Kate and co-author Tom Harnish have written three business books: Finding Money-The Small Business Guide To Financing (2010 eBook; formerly published by Wiley), Undress For Success-The Naked Truth About Making Money at Home (John Wiley & Sons, 2009), and The Directory of Venture Capital (Wiley 1995, 1997).
She maintains two business blogs, Undress4Success.com and FindingMoneyAdvice.com, and has written for the Wall Street Journal, American Express Open Forum, Wisebread.com, Workshifting.com, BroadbandCensus.com, and many others. She’s produced whitepapers, webinars, and podcasts for Citrix Online, Verizon, and others organizations on topics including telecommuting, public relations, and results-oriented management.
Kate’s research on telecommuting, home business trends, and entrepreneurship has been quoted in the Harvard Business Review, USA Today, Washington Post and dozens of other publications.

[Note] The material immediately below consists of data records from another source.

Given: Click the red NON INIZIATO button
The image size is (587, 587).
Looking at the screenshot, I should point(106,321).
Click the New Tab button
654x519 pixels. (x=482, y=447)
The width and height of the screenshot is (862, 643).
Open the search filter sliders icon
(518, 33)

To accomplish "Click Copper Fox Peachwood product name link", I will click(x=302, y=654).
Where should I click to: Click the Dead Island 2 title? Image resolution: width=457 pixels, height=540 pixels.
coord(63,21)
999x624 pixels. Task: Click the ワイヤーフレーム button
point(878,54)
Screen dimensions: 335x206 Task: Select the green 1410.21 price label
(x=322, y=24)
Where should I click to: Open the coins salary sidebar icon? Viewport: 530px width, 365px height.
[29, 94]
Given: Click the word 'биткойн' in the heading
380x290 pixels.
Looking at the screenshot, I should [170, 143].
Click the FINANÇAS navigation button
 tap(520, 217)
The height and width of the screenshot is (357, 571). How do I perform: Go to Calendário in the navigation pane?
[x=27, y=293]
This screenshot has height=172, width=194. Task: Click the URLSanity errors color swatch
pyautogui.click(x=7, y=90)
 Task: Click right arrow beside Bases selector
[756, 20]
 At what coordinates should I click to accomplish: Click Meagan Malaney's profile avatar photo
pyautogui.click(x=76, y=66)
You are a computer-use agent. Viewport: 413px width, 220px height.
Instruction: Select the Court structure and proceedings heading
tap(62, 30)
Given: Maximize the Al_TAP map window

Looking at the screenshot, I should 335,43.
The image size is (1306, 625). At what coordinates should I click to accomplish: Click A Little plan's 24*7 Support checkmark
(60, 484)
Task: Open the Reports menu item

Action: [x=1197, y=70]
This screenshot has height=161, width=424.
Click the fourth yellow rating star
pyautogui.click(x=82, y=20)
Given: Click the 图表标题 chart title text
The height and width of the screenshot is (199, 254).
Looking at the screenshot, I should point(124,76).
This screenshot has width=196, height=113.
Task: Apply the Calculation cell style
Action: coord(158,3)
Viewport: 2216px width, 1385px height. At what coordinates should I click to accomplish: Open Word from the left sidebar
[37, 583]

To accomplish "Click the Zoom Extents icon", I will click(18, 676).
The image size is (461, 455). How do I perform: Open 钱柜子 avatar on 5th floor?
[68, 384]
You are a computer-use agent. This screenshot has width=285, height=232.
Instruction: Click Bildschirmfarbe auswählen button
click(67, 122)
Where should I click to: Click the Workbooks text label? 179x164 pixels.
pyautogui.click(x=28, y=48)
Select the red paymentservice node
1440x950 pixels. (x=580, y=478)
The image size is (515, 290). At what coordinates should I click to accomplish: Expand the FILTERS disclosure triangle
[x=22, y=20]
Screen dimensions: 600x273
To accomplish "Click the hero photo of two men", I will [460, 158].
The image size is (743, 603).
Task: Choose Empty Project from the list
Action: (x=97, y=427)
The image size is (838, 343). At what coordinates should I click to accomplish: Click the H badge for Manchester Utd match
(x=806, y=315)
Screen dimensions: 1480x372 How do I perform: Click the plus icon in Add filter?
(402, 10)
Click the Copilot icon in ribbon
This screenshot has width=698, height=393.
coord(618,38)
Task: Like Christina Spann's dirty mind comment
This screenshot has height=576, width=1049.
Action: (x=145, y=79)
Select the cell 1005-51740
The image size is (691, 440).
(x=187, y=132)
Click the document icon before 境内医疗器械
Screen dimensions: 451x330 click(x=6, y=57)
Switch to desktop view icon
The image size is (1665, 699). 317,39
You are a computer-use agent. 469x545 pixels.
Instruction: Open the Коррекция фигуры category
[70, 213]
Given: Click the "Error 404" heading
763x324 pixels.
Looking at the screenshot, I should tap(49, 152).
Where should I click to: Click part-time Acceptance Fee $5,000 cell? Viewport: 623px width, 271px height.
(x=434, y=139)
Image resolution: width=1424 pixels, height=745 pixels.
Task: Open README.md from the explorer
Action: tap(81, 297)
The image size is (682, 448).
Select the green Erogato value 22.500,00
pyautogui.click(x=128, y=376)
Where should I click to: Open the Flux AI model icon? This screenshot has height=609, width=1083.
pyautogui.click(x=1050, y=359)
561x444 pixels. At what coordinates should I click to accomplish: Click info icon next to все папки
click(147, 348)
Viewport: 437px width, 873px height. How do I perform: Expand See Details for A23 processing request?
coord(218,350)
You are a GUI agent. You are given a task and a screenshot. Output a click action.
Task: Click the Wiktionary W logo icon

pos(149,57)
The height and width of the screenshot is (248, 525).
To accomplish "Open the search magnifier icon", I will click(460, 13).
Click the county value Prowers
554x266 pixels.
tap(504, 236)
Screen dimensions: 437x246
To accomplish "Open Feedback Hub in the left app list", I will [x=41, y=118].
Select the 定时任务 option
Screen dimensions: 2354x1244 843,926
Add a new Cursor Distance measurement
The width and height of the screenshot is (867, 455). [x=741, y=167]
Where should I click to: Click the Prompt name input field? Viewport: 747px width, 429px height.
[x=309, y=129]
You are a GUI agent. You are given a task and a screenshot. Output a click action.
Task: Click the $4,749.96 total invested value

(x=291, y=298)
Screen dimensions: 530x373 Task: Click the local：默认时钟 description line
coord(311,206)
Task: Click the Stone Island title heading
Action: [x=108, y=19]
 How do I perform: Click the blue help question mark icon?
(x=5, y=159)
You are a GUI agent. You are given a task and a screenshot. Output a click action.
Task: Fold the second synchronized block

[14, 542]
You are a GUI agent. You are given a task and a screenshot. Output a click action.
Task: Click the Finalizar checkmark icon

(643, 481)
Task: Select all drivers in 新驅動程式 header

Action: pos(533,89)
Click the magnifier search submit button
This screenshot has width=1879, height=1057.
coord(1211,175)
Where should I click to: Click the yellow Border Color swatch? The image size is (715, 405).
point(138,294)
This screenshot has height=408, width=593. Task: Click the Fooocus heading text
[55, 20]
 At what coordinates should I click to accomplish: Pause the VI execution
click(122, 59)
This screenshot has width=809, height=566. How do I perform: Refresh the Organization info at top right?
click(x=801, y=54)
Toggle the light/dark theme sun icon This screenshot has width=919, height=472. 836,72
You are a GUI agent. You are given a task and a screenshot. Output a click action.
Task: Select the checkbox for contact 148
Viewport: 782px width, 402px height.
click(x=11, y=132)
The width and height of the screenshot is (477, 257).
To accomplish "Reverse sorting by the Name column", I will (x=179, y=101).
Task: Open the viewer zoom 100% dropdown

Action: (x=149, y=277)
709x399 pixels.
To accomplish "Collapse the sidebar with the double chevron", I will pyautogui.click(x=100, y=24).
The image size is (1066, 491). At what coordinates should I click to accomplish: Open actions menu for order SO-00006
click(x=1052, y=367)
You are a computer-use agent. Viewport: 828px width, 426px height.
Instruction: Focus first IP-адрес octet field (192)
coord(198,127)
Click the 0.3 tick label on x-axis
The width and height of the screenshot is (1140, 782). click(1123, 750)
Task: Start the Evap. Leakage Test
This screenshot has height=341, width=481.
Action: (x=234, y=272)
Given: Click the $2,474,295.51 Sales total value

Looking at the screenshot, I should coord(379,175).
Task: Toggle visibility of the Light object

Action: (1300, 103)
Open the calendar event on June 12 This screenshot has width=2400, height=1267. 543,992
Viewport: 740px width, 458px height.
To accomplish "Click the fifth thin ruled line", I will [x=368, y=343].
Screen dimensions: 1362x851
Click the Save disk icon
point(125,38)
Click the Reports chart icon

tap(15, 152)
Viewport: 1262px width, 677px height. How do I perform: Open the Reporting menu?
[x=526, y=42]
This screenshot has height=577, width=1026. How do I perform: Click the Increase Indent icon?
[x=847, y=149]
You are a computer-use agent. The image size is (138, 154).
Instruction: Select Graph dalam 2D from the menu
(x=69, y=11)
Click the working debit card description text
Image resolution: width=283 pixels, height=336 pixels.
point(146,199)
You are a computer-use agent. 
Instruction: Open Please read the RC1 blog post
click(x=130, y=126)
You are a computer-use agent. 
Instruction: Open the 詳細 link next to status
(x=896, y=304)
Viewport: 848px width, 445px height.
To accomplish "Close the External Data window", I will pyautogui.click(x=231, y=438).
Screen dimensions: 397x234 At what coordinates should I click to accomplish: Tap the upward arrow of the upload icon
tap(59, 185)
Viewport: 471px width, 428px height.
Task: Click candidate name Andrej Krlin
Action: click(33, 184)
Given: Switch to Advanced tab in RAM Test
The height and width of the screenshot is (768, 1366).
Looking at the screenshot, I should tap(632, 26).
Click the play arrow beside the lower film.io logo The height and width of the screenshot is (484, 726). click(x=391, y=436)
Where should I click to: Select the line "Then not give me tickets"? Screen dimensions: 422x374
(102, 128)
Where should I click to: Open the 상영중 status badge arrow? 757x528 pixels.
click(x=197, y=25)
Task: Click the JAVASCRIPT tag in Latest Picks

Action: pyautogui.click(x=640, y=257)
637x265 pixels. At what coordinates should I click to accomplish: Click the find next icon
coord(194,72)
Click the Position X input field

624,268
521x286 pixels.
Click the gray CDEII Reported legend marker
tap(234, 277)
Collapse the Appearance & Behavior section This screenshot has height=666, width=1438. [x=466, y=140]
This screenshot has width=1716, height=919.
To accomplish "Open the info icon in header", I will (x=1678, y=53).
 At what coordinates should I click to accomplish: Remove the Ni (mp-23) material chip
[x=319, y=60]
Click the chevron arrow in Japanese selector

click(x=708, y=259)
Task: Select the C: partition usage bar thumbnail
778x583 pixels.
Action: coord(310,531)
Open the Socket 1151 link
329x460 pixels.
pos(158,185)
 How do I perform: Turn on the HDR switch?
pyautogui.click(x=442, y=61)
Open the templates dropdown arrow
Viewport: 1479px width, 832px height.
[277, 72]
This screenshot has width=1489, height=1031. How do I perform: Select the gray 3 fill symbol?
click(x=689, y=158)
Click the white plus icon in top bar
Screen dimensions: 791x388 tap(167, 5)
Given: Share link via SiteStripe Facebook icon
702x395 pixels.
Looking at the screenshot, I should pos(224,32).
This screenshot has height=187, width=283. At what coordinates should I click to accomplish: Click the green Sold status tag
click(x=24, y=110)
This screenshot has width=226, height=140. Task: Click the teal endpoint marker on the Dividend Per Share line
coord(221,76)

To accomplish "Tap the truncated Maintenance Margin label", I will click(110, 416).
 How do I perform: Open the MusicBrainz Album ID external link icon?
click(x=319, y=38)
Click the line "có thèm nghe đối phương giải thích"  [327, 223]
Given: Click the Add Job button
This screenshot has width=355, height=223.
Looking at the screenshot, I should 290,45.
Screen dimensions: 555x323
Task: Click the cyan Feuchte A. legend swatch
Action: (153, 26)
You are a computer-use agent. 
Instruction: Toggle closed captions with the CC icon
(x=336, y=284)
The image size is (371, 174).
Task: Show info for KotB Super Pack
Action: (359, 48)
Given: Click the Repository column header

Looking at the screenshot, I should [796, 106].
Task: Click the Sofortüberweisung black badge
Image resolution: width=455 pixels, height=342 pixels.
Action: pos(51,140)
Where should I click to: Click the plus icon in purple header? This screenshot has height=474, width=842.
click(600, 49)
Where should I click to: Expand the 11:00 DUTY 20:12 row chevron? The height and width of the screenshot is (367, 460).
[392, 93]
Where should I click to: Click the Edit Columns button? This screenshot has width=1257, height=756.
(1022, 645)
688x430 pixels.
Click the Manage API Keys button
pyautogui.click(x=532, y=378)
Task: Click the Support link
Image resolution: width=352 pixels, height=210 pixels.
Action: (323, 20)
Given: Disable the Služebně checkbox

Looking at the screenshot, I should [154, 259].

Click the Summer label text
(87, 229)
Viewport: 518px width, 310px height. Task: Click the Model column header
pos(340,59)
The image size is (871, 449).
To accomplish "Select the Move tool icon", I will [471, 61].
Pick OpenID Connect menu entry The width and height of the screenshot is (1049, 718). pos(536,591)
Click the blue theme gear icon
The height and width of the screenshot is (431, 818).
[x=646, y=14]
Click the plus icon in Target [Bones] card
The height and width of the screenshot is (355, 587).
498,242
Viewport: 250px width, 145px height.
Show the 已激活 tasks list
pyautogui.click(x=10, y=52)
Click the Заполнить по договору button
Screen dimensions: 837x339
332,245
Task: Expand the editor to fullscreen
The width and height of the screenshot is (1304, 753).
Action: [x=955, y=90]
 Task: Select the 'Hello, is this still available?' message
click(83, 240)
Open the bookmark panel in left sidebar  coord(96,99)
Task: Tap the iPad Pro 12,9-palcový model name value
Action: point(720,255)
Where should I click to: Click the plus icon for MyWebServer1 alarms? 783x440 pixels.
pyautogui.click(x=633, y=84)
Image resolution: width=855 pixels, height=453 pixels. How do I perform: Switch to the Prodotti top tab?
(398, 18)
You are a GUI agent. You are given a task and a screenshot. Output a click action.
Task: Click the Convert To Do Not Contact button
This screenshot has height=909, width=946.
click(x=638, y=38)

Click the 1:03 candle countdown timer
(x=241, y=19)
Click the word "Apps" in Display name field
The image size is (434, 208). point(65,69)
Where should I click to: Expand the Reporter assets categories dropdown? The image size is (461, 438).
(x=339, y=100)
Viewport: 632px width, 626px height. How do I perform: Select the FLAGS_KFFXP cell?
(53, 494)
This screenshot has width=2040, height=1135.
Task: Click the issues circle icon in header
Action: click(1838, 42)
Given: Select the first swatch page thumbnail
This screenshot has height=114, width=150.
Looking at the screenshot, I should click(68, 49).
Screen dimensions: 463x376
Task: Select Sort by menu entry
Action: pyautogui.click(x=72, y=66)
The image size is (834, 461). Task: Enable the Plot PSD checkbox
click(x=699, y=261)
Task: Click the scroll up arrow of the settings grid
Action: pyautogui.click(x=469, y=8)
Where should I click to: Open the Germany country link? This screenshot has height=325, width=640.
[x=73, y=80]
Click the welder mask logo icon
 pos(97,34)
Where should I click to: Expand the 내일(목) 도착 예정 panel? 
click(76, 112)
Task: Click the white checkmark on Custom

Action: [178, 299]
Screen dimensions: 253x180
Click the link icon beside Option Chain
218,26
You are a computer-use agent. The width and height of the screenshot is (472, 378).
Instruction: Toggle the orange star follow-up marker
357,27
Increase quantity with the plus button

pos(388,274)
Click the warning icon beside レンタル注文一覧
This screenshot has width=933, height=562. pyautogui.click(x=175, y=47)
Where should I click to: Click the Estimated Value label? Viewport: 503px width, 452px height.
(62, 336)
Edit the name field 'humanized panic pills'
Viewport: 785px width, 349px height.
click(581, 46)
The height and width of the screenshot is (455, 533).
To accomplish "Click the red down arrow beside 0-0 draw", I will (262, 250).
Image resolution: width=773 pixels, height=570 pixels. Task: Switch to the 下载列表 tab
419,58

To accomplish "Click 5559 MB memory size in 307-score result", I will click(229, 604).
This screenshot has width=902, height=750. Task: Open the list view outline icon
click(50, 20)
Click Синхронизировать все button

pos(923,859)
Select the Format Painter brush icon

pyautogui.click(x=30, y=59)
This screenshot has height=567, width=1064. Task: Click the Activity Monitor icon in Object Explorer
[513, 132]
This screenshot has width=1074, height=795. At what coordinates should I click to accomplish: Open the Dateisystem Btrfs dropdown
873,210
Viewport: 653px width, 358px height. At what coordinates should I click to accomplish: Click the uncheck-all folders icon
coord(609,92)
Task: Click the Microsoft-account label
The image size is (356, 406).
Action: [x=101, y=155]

She has appeared on television and radio shows worldwide including Wall Street Journal Radio, CNN—About Your Money, and Fox & Friends.
As a speaker, Kate has lectured about business finance, planning, pricing strategies, public relations, and telecommuting at over a hundred events for organizations including the Wharton School of Business, Temple University, PNC Bank, WorldatWork, Eastman Kodak and others.
For her small business advocacy, she was recognized as an Inc. magazine / Arthur Young Entrepreneur of the Year Award Program finalist. The U.S. Small Business Administration named her Regional Business Advocate of the Year. Those awards were, in part, in recognition of a microloan program she developed to help disadvantaged businesses. Five major Philadelphia banks provided seed grants for the loan fund.
Prior to venturing out on her own, Kate spent 10 years as a commercial bank lender and private equity investor.